*Exercise objective*:
Which lines run from the one containing "Task: Click the Working From Home article row" through the last line of the records? Copy them exactly, leaving pictures out.

*Data records*:
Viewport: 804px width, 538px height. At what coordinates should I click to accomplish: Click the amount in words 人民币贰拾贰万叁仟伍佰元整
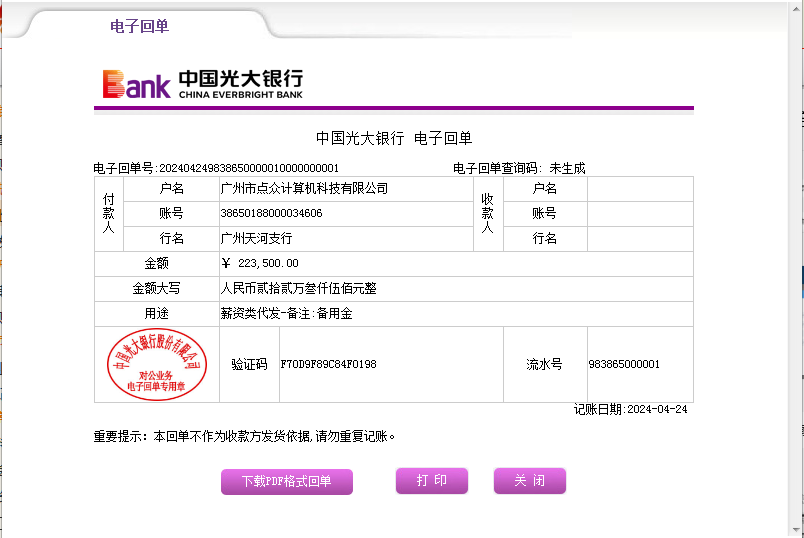point(298,289)
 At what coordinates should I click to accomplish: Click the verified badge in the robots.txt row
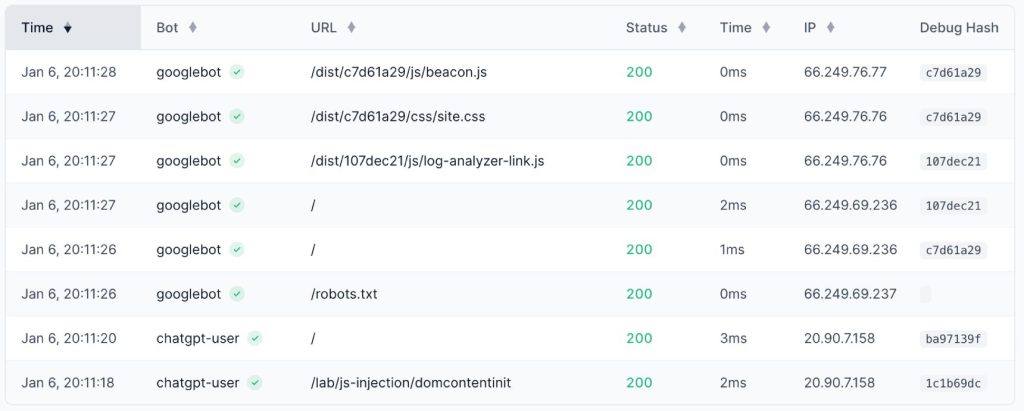pos(237,294)
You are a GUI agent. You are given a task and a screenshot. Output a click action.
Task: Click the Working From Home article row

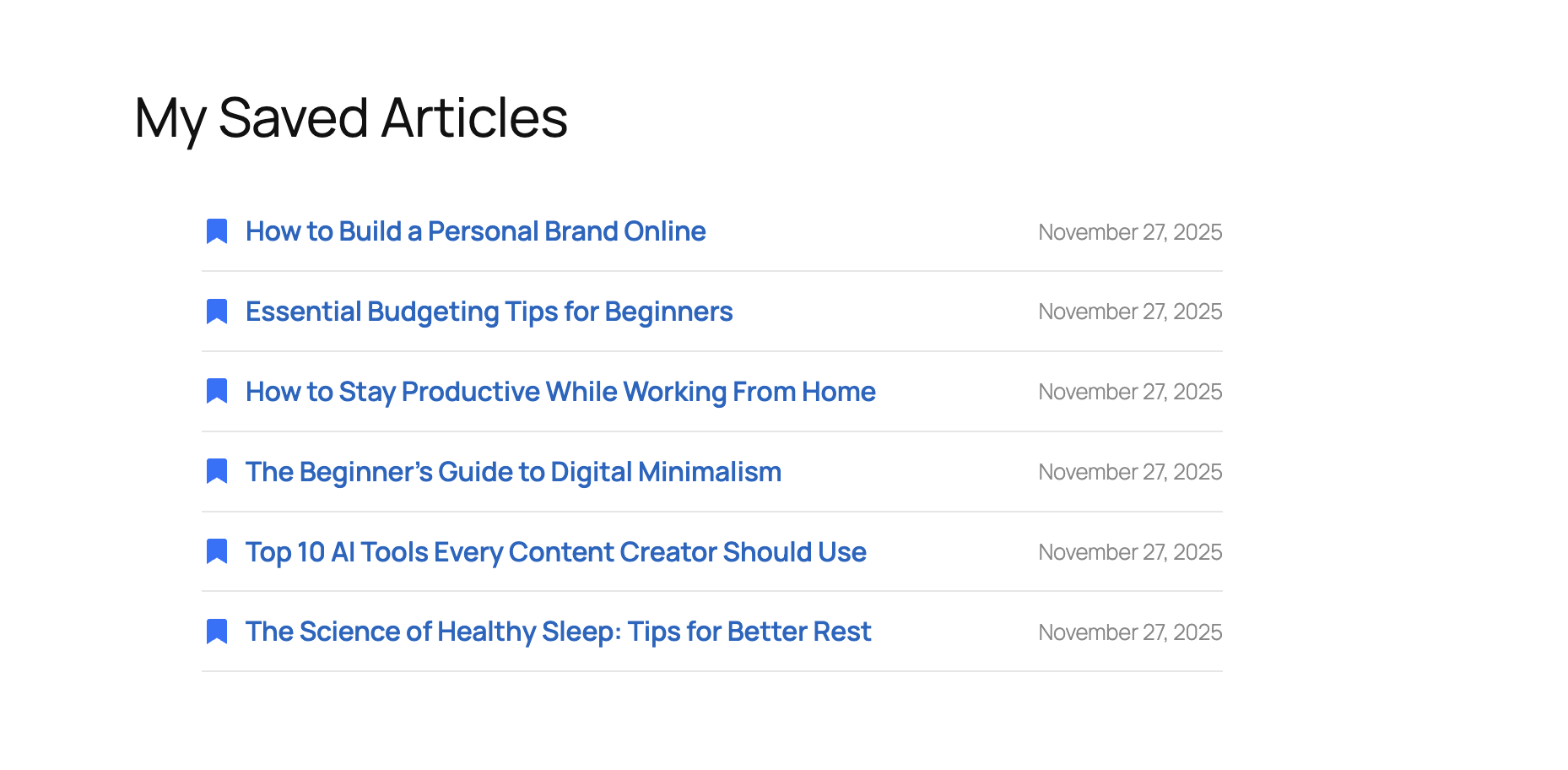tap(711, 391)
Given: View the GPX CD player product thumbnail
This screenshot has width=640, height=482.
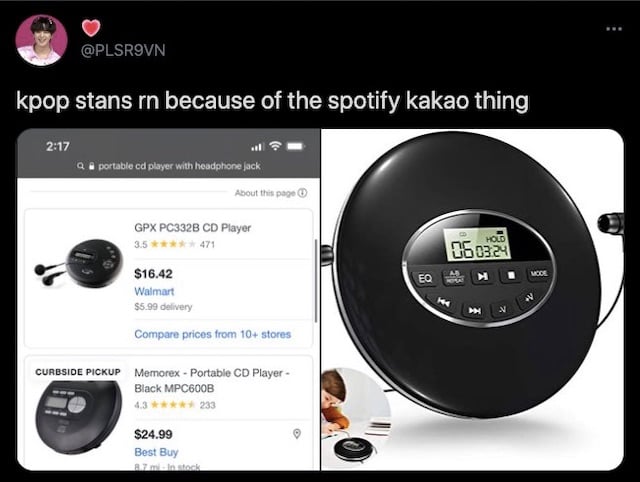Looking at the screenshot, I should point(78,263).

*The answer*:
Task: Click the Working From Home article row

tap(711, 391)
Given: View the GPX CD player product thumbnail
This screenshot has width=640, height=482.
Looking at the screenshot, I should point(78,263).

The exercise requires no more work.